▸ What the exercise asks: Retype the lines of the listing from the one containing "Viewport: 869px width, 488px height." through the end of the listing, both included. Leave out the pictures.

▸ Data shown:

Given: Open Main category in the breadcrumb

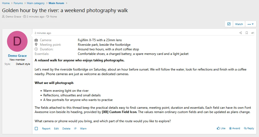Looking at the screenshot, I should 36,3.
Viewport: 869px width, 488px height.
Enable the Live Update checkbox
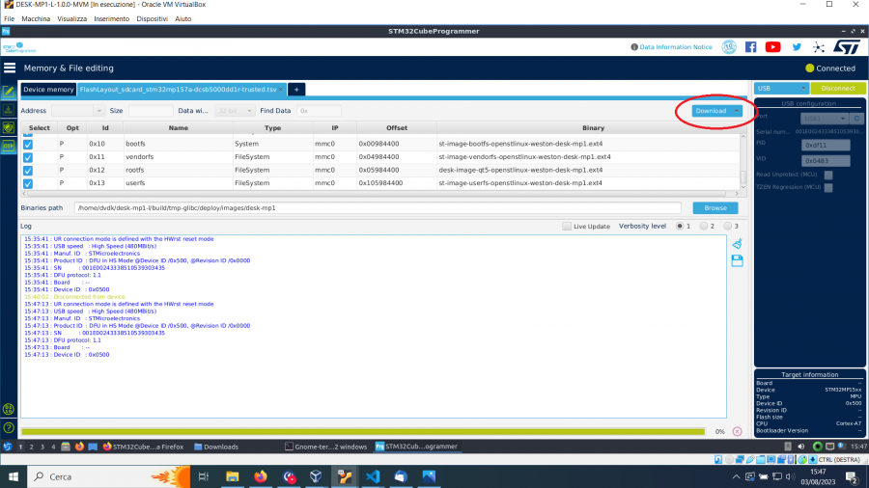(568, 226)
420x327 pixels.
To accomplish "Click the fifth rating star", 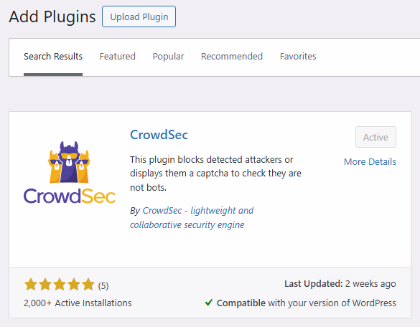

▸ Solution to the exercise:
Viewport: 869px width, 488px height.
Enable the Live Update checkbox
(568, 226)
420x327 pixels.
To accomplish "Click the fifth rating star", 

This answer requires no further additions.